What is needed :: Return all of the material that follows, keeping each line exactly as it is.
▬▬▬▬▬▬
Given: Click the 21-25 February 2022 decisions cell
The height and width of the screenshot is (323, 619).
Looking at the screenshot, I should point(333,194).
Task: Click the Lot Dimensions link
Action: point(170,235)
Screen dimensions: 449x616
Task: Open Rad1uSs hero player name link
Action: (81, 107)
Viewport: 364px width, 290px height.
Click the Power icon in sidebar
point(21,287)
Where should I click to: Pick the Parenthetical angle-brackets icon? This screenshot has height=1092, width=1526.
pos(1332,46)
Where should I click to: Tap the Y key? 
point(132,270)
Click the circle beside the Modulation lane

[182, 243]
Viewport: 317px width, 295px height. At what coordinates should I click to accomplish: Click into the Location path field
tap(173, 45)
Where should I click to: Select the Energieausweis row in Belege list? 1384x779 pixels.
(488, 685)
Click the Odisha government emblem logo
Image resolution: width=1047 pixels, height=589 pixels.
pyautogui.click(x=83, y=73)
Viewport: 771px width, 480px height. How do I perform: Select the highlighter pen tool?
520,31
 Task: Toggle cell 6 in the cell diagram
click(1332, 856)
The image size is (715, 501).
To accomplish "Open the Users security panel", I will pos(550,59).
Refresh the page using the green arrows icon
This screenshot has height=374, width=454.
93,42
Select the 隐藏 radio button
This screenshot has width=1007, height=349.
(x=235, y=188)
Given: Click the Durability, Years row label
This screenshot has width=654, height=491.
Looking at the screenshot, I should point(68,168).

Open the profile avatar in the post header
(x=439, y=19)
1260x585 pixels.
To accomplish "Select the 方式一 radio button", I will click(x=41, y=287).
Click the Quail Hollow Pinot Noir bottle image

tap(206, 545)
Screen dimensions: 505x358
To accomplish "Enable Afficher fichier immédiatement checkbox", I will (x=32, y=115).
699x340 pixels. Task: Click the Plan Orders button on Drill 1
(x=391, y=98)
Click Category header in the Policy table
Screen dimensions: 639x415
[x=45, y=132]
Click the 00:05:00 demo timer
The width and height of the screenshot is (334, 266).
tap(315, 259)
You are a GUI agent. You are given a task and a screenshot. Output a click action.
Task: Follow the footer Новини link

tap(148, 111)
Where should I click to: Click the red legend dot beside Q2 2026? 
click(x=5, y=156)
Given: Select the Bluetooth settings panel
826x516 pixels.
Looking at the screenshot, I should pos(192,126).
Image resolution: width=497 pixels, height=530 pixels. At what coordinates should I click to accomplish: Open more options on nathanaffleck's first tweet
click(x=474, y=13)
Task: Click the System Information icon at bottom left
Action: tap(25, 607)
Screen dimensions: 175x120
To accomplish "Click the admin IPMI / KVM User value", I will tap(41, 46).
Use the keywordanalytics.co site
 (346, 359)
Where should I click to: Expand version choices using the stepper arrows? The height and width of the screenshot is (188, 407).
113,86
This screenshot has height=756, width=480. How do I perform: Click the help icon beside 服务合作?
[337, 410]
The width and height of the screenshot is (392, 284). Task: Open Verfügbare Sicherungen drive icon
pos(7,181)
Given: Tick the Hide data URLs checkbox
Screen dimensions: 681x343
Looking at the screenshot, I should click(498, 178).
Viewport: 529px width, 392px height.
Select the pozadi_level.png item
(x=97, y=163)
▬▬▬▬▬▬
Response ::
Given: Click the 21-25 February 2022 decisions cell
The height and width of the screenshot is (323, 619).
Looking at the screenshot, I should point(333,194).
Task: Click the Lot Dimensions link
Action: point(170,235)
Screen dimensions: 449x616
Task: Open Rad1uSs hero player name link
Action: (81, 107)
Viewport: 364px width, 290px height.
Click the Power icon in sidebar
point(21,287)
Where should I click to: Pick the Parenthetical angle-brackets icon? This screenshot has height=1092, width=1526.
pos(1332,46)
Where should I click to: Tap the Y key? 
point(132,270)
Click the circle beside the Modulation lane

[182, 243]
Viewport: 317px width, 295px height. At what coordinates should I click to accomplish: Click into the Location path field
tap(173, 45)
Where should I click to: Select the Energieausweis row in Belege list? 1384x779 pixels.
(488, 685)
Click the Odisha government emblem logo
Image resolution: width=1047 pixels, height=589 pixels.
pyautogui.click(x=83, y=73)
Viewport: 771px width, 480px height. How do I perform: Select the highlighter pen tool?
520,31
 Task: Toggle cell 6 in the cell diagram
click(1332, 856)
The image size is (715, 501).
To accomplish "Open the Users security panel", I will pos(550,59).
Refresh the page using the green arrows icon
This screenshot has height=374, width=454.
93,42
Select the 隐藏 radio button
This screenshot has width=1007, height=349.
(x=235, y=188)
Given: Click the Durability, Years row label
This screenshot has width=654, height=491.
Looking at the screenshot, I should point(68,168).

Open the profile avatar in the post header
(x=439, y=19)
1260x585 pixels.
To accomplish "Select the 方式一 radio button", I will click(x=41, y=287).
Click the Quail Hollow Pinot Noir bottle image

tap(206, 545)
Screen dimensions: 505x358
To accomplish "Enable Afficher fichier immédiatement checkbox", I will (x=32, y=115).
699x340 pixels. Task: Click the Plan Orders button on Drill 1
(x=391, y=98)
Click Category header in the Policy table
Screen dimensions: 639x415
[x=45, y=132]
Click the 00:05:00 demo timer
The width and height of the screenshot is (334, 266).
tap(315, 259)
You are a GUI agent. You are given a task and a screenshot. Output a click action.
Task: Follow the footer Новини link

tap(148, 111)
Where should I click to: Click the red legend dot beside Q2 2026? 
click(x=5, y=156)
Given: Select the Bluetooth settings panel
826x516 pixels.
Looking at the screenshot, I should pos(192,126).
Image resolution: width=497 pixels, height=530 pixels. At what coordinates should I click to accomplish: Open more options on nathanaffleck's first tweet
click(x=474, y=13)
Task: Click the System Information icon at bottom left
Action: tap(25, 607)
Screen dimensions: 175x120
To accomplish "Click the admin IPMI / KVM User value", I will tap(41, 46).
Use the keywordanalytics.co site
 (346, 359)
Where should I click to: Expand version choices using the stepper arrows? The height and width of the screenshot is (188, 407).
113,86
This screenshot has height=756, width=480. How do I perform: Click the help icon beside 服务合作?
[337, 410]
The width and height of the screenshot is (392, 284). Task: Open Verfügbare Sicherungen drive icon
pos(7,181)
Given: Tick the Hide data URLs checkbox
Screen dimensions: 681x343
Looking at the screenshot, I should click(498, 178).
Viewport: 529px width, 392px height.
Select the pozadi_level.png item
(x=97, y=163)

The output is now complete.